Do roli Johna Rydera rozważany był Terence Stamp.
Do roli Jima Halseya rozpatrywano takich aktorów jak: Matthew Modine, Tom Cruise oraz Emilio Estevez.
Podczas pościgu policji za Jimem Halsey'em (kiedy razem z Nash ukradł radiowóz) niebieski kogut na dachu zależnie od ujęcia znika i się pojawia z powrotem.
Samochód po zderzeniu z autobusem traci swój zderzak, który potem w kilku ujęciach jest dalej widoczny.
Pod radiowozami widać specjalne baterie, które zasilają urządzenie, dzięki któremu pojazdy tracą koła.
Podczas aresztowania przy barze Jim (C. Thomas Howell) przypadkowo kopie jednego z zastępców szeryfa.

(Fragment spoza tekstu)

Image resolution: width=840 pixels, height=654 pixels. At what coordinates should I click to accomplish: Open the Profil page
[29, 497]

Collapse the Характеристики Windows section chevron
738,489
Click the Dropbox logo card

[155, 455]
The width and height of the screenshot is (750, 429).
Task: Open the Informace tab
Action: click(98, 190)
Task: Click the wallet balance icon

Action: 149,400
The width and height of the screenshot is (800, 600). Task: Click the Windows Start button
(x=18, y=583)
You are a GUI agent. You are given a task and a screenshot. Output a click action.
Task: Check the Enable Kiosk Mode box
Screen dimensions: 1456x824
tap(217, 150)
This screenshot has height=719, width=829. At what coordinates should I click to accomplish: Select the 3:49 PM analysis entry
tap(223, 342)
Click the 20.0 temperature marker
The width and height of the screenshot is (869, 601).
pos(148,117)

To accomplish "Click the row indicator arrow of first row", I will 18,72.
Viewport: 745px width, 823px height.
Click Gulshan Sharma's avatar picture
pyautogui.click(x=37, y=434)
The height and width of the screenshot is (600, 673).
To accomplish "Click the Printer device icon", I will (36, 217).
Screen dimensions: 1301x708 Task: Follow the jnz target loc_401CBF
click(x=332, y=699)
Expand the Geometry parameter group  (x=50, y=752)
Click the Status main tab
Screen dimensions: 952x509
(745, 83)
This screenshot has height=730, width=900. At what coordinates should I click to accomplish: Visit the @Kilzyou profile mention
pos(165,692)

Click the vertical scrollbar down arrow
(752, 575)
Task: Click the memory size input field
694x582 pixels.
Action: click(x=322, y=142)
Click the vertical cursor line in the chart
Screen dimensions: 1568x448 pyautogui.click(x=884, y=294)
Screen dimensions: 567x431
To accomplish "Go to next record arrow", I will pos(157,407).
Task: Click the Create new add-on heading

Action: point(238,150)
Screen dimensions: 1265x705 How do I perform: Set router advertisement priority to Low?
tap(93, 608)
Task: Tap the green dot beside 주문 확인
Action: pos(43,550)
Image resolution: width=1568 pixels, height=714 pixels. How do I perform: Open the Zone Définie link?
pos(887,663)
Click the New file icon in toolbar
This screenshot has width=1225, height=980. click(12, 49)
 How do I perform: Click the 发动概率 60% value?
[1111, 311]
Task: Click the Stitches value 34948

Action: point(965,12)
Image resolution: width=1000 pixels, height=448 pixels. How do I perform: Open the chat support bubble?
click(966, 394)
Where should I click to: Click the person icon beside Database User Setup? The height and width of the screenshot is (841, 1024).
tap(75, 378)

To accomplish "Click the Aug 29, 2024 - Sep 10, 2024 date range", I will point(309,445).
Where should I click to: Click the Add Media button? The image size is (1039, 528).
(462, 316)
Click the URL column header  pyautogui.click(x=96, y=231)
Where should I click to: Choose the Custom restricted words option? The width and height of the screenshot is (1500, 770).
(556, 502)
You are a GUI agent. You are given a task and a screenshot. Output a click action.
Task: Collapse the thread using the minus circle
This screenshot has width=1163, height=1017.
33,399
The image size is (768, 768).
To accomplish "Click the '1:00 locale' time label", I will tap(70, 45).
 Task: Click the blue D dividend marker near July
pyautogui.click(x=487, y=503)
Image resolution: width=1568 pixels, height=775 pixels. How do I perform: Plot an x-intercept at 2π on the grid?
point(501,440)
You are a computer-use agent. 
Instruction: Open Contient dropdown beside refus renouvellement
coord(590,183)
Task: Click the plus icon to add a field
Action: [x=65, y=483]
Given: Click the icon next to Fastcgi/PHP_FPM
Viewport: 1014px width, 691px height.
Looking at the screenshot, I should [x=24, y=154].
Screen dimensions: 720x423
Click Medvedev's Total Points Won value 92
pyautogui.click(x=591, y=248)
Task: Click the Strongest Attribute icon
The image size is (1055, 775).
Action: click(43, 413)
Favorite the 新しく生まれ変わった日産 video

Robi to będąc obezwładnionym.
Kiedy Jim wchodzi do opuszczonego garażu, przed kamerę wylatują ptaki. Po chwili w dziurze w podłodze widać człowieka, który ptaki wypuszcza.
Pod koniec filmu Ryder (Rutger Hauer) zeskakuje z autobusu na przednią szybę Dodge'a. Widać, iż szyba jest wykonana z innego materiału niż powinna być.
C.Thomas Howell oświadczył, że na planie oraz poza nim z powodu oryginalnych i przerażających rysów twarzy Rutgera Hauera, bał się go.
Pierwotna długość filmu to 3 godziny.
Eric Red, scenarzysta, powiedział, że inspiracją do powstania filmu była piosenka The Doors "Riders on the Storm".
Film kręcono w Victorville, Amboy, na pustyni Mojave, Barstow, w hrabstwie Imperial, Parku Narodowym Death Valley, Los Angeles, Południowej Kalifornii (Kalifornia, USA) oraz w Lake Mead (Nevada, USA).
Jeden z zastępców szeryfa oddaje strzał ostrzegawczy, kiedy wychodzi Jim Halsey. Słychać wtedy przeładowanie broni, którego nie widać.
W ostatniej scenie Jim i John Ryder walczą o tą samą strzelbę. Standardowy shotgun tego typu ma 7 lub 8 naboi, nie 12, które z autobusu zostają wystrzelone.